2 The basis of the application for a special order is that, on 7 May 2004, Medtest’s solicitors wrote to the Commission’s solicitors by facsimile, relevantly saying:
‘With respect, the notice of appeal is ill advised, misconceived and, for the reasons set out below, in our opinion bound to fail. The [Commission] should discontinue the appeal forthwith and pay our client’s costs to date in relation to the appeal.
If the [Commission] does not discontinue the appeal, [Medtest] will vigorously contest it. We caution that, upon doing so our respective clients will incur considerable costs. ... If our client is successful on appeal (which we submit it will be) we will seek an indemnity costs order from the date of this letter. We caution that our costs are significant and are rapidly escalating on account of the commencement of preparations for the hearing.
...
Whilst we consider, based on the strength of the evidence, that our client should be reimbursed for costs it has incurred to date, in this appeal, our client has adopted a pragmatic approach and has instructed us to offer to settle the appeal on the following terms.
1. The appeal is dismissed.
2. Each party to pay its own costs.
The offer is open for acceptance for 5 days from the date of this letter ... If it is not accepted, we reiterate that on being successful at the hearing of this matter we will seek an indemnity costs order from the date of this letter.’
The facsimile also canvassed the merits of the appeal.
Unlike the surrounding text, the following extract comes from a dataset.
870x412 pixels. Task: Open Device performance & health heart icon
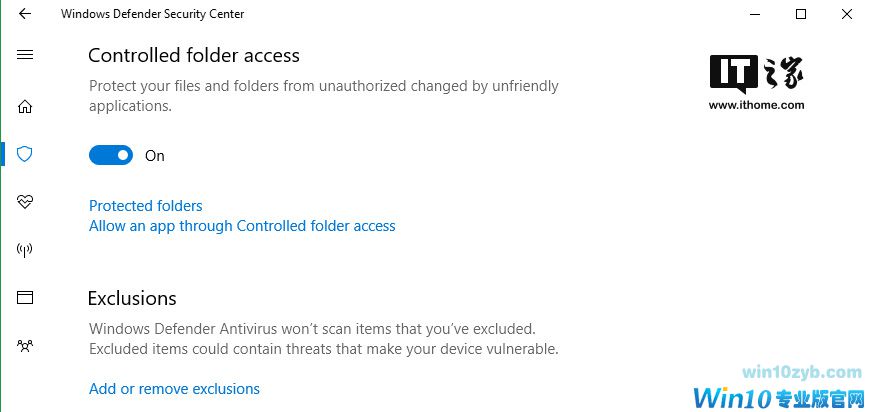[x=25, y=202]
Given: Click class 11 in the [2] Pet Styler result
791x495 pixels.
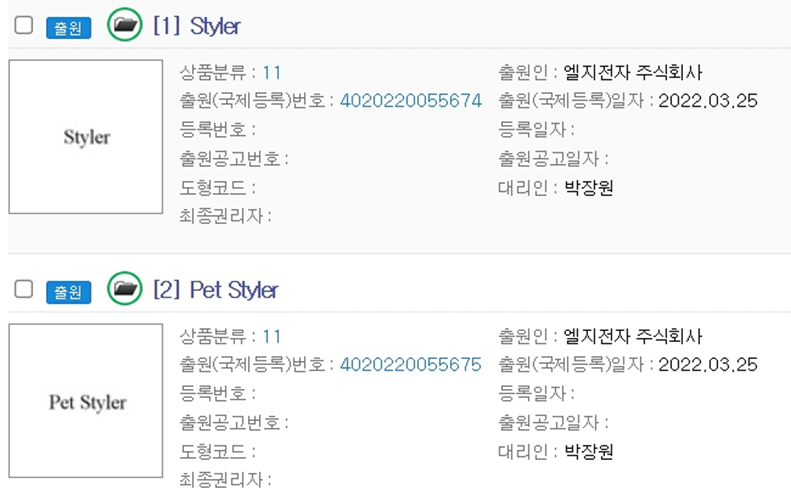Looking at the screenshot, I should point(272,337).
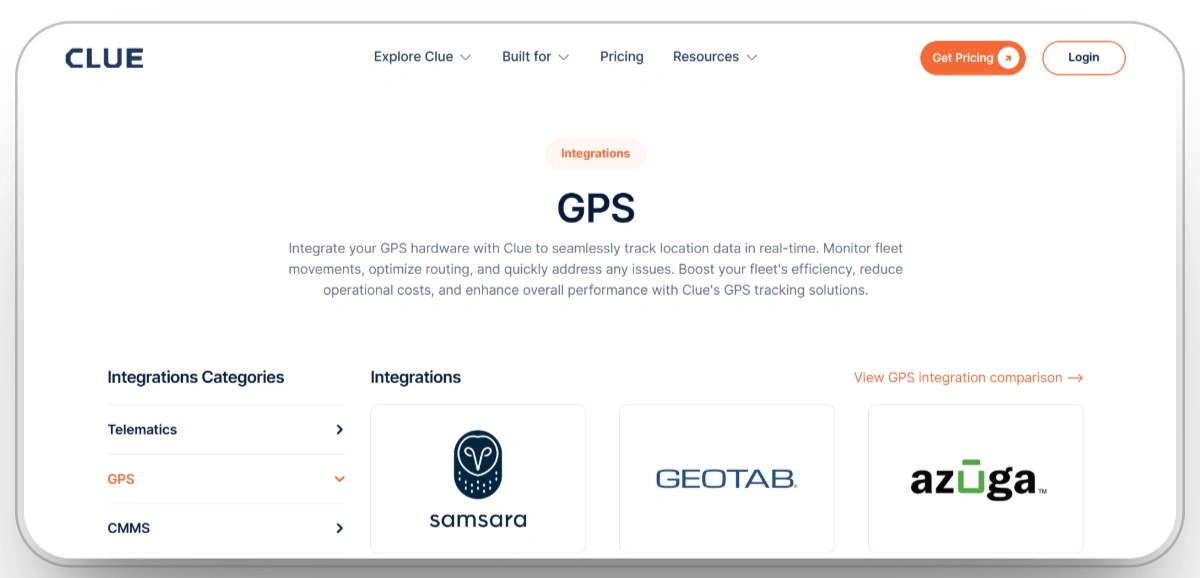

3 The Commission’s solicitors responded on 10 May 2004. After dealing with the contentions as to the merits of the appeal, they said, relevantly::
‘... we note that by the time of receipt of your fax our client’s preparation of the appeal in this case, including the preparation of written submissions by counsel, was well-advanced. As you know, the appeal books were prepared some time ago.
...requesting the wholesale dismissal of our client’s appeal involves no compromise by your client on the substantive issues in the case.
Your request that our client withdraw its appeal is rejected.’
4 The written submissions filed on behalf of Medtest pursuant to Justice Conti’s direction canvass certain of the issues raised in the appeal and cite extracts from the reasons of the President of the Tribunal. The submissions complain about the conduct of the Commission and its officers leading up to the decision of the Tribunal that was the subject of the appeal. They do not, however, advance satisfactory reasons why the Court should conclude that the commencement and prosecution of the appeal was unreasonable.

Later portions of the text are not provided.